Violations []ConversationViolation `json:"violations,omitempty"`
}
ConversationValidationResult contains the outcome of a conversation-level assertion. Provides structured details for debugging and reporting when assertions fail.
func ConvertEvalResults ¶ added in v1.3.2
func ConvertEvalResults(results []evals.EvalResult) []ConversationValidationResult
ConvertEvalResults transforms a slice of EvalResult into ConversationValidationResult entries. Each result is tagged with the PackEvalTypePrefix so renderers can group them separately. This function is used by both the PackEvalAdapter (engine) and the statestore when building AssertionsSummary from eval results.
type ConversationValidator ¶ added in v1.1.3
type ConversationValidator interface {
// Type returns the validator name (e.g., "tools_not_called_with_args").
// Must match the type specified in ConversationAssertion configs.
Type() string
// ValidateConversation evaluates the assertion against the full conversation.
// Returns a result indicating success/failure with detailed evidence.
ValidateConversation(
ctx context.Context,
convCtx *ConversationContext,
params map[string]interface{},
) ConversationValidationResult
}
ConversationValidator evaluates assertions across entire conversations. Implementations check patterns, constraints, or behaviors that span multiple turns, such as "no forbidden tool arguments used" or "consistent behavior maintained".
type ConversationViolation ¶ added in v1.1.3
type ConversationViolation struct {
TurnIndex int `json:"turn_index"` // Which turn (index in AllTurns) had the violation
Description string `json:"description"` // What was violated (human-readable)

^^^^^^^^^^^^^^^^

EXERCISE GOAL » Reproduce the Go package documentation word for word, beginning at "Type() string" and continuing through "with detailed evidence.". The data that comes next has no connection to the Go package documentation.

INFORMATION PROVIDED »
^^^^^^^^^^^^^^^^

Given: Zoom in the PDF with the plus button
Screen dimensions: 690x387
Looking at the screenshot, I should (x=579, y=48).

^^^^^^^^^^^^^^^^

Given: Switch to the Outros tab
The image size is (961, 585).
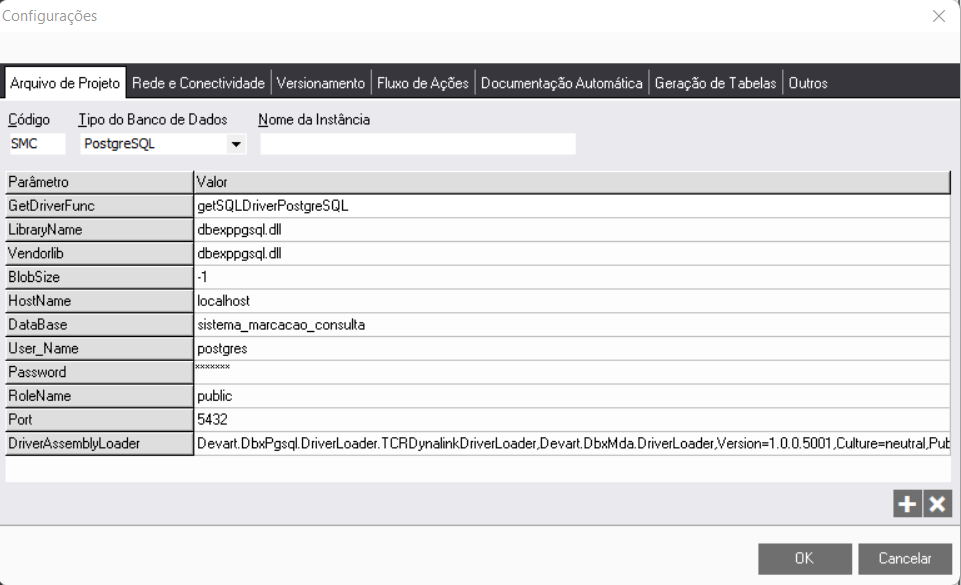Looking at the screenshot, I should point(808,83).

^^^^^^^^^^^^^^^^

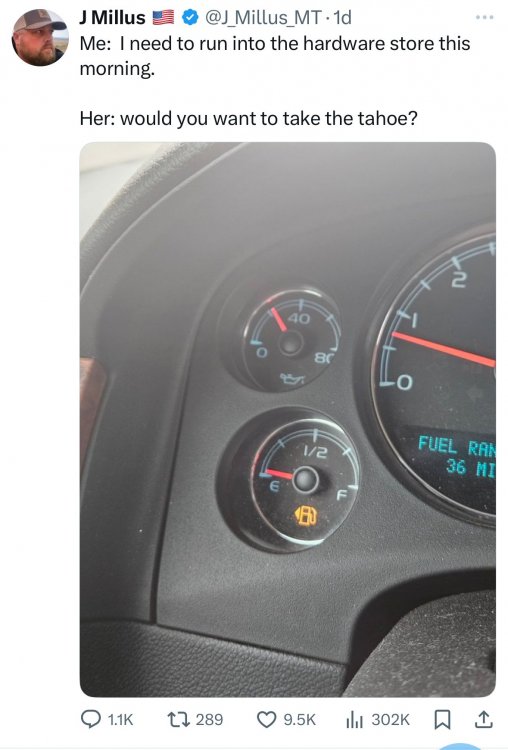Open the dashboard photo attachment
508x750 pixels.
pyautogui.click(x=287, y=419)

^^^^^^^^^^^^^^^^

OUTPUT BELOW »
Type() string
// ValidateConversation evaluates the assertion against the full conversation.
// Returns a result indicating success/failure with detailed evidence.